Ten years after he was first elected India’s prime minister, Narendra Modi may finally have diagnosed why India’s growth, while better than in many countries, hasn’t taken off the way his supporters expected in 2014. But he still needs to prove he’s willing to do what it takes to fix the problem.
The budget that Finance Minister Nirmala Sitharaman announced earlier this week will serve as the major economic policy roadmap for the year. It wisely focused on three issues: debt, factor markets including land and labor, and jobs. All are drags on growth.
Modi has credibility on the first. His governments have unquestionably been fiscally conservative. Even in this budget, released in an election year when most politicians would have turned on the spending taps, Sitharaman reduced the fiscal deficit target by two-tenths of a percentage point from earlier projections, to 4.9 per cent of GDP.
Deficits have been high enough and growth low enough for long enough that Indian public debt has reached worrisome proportions, topping 80 per cent of GDP earlier this year. Nevertheless, when Sitharaman promises “central government debt will be on a declining path as a percentage of GDP,” most investors will believe her.

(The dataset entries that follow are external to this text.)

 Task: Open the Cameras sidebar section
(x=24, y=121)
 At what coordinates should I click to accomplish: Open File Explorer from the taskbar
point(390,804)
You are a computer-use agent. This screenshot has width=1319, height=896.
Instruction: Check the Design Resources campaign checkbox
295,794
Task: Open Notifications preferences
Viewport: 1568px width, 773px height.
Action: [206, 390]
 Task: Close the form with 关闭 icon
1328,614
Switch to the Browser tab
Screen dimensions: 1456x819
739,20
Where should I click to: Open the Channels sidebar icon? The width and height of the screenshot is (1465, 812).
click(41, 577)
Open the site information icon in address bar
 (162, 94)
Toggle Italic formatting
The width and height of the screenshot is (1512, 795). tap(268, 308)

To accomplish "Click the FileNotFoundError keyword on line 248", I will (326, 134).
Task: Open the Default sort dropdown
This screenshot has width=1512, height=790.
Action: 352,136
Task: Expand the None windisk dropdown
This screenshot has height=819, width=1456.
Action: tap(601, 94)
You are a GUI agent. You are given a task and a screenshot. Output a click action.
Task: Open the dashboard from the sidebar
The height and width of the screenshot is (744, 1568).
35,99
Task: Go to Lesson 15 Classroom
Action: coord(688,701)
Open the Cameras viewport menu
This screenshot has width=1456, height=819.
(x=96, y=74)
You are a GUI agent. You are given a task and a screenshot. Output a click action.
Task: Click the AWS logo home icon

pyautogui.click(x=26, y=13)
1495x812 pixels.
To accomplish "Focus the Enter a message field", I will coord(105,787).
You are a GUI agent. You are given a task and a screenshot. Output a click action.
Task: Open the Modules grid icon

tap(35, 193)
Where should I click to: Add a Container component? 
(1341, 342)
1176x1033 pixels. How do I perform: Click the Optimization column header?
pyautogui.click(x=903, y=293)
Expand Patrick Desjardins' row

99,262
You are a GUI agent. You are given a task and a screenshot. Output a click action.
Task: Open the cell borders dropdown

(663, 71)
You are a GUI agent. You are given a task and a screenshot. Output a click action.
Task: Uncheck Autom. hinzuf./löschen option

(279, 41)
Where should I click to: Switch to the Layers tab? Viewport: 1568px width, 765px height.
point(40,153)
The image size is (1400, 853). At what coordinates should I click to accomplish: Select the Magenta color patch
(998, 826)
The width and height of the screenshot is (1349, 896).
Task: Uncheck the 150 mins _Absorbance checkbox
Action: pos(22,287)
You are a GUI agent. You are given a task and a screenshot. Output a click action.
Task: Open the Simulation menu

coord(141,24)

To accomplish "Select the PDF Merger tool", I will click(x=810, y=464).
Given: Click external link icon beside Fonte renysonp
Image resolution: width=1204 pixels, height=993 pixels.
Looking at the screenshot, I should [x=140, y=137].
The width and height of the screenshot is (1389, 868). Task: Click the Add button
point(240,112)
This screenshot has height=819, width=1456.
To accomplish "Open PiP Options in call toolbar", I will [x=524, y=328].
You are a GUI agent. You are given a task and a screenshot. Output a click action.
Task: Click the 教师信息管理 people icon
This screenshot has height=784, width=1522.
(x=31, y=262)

That’s emphatically not the case for the government’s other pledges. Even if debt is lowered, thereby making more funds available for the private sector, investors won’t put that money to work until they see the sort of efficient and predictable business environment that makes it easy to raise credit, build companies, and hire people.
They also need markets: either enough consumers in the country with wages high enough to create demand, or thriving export markets. The last decade has instead seen underwhelming jobs growth and stagnant wages. Domestic consumption has stuttered as a result. Meanwhile, tariffs are too high and unpredictable for domestic producers to easily participate in global value chains.
For the first time, Modi’s government has promised to address both problems. The budget pledged a new “economic policy framework” that would guide sweeping reforms, particularly of the factors of production: land, labor, and credit.
This comes as a surprise. Modi had to roll back an earlier attempt to change land acquisition rules in the face of sustained protests. After that, the fundamental reforms that economists champion seemed to be off the table. Sitharaman also promised to spend the next six months reviewing tariffs with an eye to lowering them.
The pledges sound great on paper. If the government follows through — deregulating factor markets, lowering tariff barriers, and spurring domestic demand — Indian growth should indeed take off.
But, while Modi has stored up credibility as a fiscal hawk, he has none left as a reformer. Ten years ago, when he swept India’s right-wing into office alongside hopeful (and fanciful) comparisons to Margaret Thatcher and Ronald Reagan, many observers imagined him to be a classic economic liberal. Had he proposed a similar policy framework in his first budget, economists would have swooned.
Today, expectations are far more muted. Modi has governed as a statist, not a reformer. He has demonstrated a marked preference for publicly run companies and a disdain for independent regulators.